§ **DATA LISTING**:
=-=-=-=-=

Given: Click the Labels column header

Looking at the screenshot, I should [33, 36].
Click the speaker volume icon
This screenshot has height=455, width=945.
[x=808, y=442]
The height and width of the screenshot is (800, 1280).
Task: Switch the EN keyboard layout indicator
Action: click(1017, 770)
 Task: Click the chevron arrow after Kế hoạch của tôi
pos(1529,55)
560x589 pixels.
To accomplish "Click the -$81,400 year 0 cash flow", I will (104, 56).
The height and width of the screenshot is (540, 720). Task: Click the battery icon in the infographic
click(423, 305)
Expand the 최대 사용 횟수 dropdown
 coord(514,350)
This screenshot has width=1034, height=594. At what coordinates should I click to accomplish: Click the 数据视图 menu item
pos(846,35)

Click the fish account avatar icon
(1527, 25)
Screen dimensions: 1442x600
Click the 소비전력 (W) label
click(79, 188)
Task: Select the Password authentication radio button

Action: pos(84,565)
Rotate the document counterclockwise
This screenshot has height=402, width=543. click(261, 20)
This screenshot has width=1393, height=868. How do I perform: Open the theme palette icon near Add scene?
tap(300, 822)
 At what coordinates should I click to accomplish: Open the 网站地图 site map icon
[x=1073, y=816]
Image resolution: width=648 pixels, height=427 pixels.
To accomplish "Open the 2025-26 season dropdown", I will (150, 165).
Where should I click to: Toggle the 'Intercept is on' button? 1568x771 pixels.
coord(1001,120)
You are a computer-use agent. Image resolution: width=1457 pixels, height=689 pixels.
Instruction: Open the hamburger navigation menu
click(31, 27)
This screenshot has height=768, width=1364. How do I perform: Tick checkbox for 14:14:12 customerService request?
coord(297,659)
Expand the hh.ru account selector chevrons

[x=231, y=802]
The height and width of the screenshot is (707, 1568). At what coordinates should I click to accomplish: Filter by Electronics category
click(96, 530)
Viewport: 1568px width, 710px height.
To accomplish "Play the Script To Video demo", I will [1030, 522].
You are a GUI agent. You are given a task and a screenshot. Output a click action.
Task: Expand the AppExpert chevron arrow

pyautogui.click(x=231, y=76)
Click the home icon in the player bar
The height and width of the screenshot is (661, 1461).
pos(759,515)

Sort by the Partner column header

=-=-=-=-=

§ **EXERCISE BRIEF**:
Each line from the one containing "Task: Expand the AppExpert chevron arrow" to the last line of the material above should be reproduced word for word, with nothing added.

§ **OUTPUT FOR THIS EXERCISE**:
Task: Expand the AppExpert chevron arrow

pyautogui.click(x=231, y=76)
Click the home icon in the player bar
The height and width of the screenshot is (661, 1461).
pos(759,515)

Sort by the Partner column header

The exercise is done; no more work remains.